3. Scribble while you read? Do you like to write in your books; take notes, make comments, or do you keep your books clean, clean, clean?

Confession time: in secondary school and university, I used to underline or write some key words in my books (not just textbooks, but philosophy and fiction as well). My father has done that all his life, so I just assumed that was something that grownups did! I now much prefer to have colourful little post-it flags on any particularly striking passages.

4. Does it matter to you whether the author is male or female when you’re deciding on a book? What if you’re unsure of the author’s gender?

Not really. Although if I go through a phase of reading mostly male authors, I really feel the need to compensate with a long phase of female authors. And I’m pretty sure I’ve read books by authors with ambiguous names, certain they were women and then discovering they were men (Evelyn Waugh?) or vice versa (it took me over a decade to discover Ayn Rand was a woman – possibly because I didn’t think a woman could be the the mouthpiece for such radical egoism (and so much lauded by certain men I know). So there you go: you really can’t tell if it’s a male or female writer most of the time.

5. Ever read ahead? Or have you ever read the last page way before you got there?

Something that I used to do in my youth. As I said, I don’t mind spoilers and I really, really wanted to make sure that my favourite character doesn’t come to a bad end. But I soon discovered that authors are too clever to say ‘and then Gatsby was shot by the pool’ in the very last paragraph, so I stopped.

INFORMATION SUPPLIED
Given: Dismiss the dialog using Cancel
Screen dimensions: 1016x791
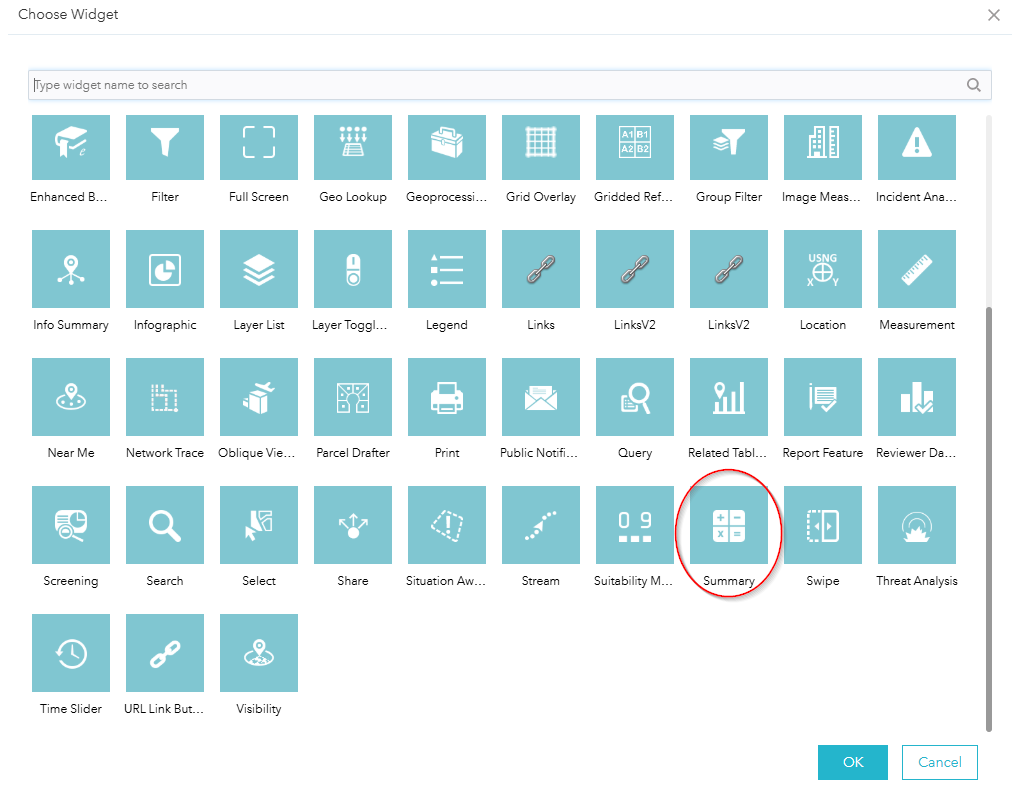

YOUR TASKS
**a)** Revise the reading questionnaire between "Not really. Although" and "of the time.", inclusive, changing "radical egoism" to "extreme selfishness".
**b)** Pick up the reading questionnaire after its last sentence and carry on writing it.
The lines above are separate material from the reading questionnaire.

ANSWERS IN ORDER
**a)**
Not really. Although if I go through a phase of reading mostly male authors, I really feel the need to compensate with a long phase of female authors. And I’m pretty sure I’ve read books by authors with ambiguous names, certain they were women and then discovering they were men (Evelyn Waugh?) or vice versa (it took me over a decade to discover Ayn Rand was a woman – possibly because I didn’t think a woman could be the the mouthpiece for such extreme selfishness (and so much lauded by certain men I know). So there you go: you really can’t tell if it’s a male or female writer most of the time.

**b)**
6. Organized bookshelves or outrageous bookshelves?

Super-organised in principle, but now that I’m seriously running out of space (this month alone, I discovered to my dismay, I ordered 50 books, so lockdown has been ruinous for my purse), there is a lot of double-stacking going on. Also, piles on every available flat surface in the house.

MY US shelf is looking decidedly crowded nowadays. I will probably need to flow over somewhere else…

7. Have you ever bought a book based on the cover (alone)?

Not unless I’m pretty sure I’d like the content too. Does buying several copies of the same book because of beautiful covers count? I have several copies of To the Lighthouse, but I do try to restrain myself. Which is why I have some really quite awful Pan Classics covers from the 1970s that my parents bought way back when. They are still in good condition and I can’t justify to myself buying a more aesthetically pleasing edition of Villette, Pride and Prejudice or Moll Flanders (and have to donate the old editions to charity shops). Of course, if someone were to give them to me as a present…

8. Take it outside to read, or stay in?

The best place to read is in the conservatory (see picture above). When I raise the blinds, I can see the garden but am not bothered by creepy crawlies. I have a comfortable deckchair, I don’t get sunstroke, I have my cold drink to hand, and the cats often jump on my lap and purr. It’s just a shame that at times it gets either too hot or too cold in there. Reading in bed is always an attractive option – as long as I don’t doze off too soon.

Five Bad Reading Habits

I saw this post about bad reading habits over on Amy’s blog and it made me eager to discover my own. Of course, ‘bad’ is in the eye of the beholder, but I could certainly relate to several of her reading habits.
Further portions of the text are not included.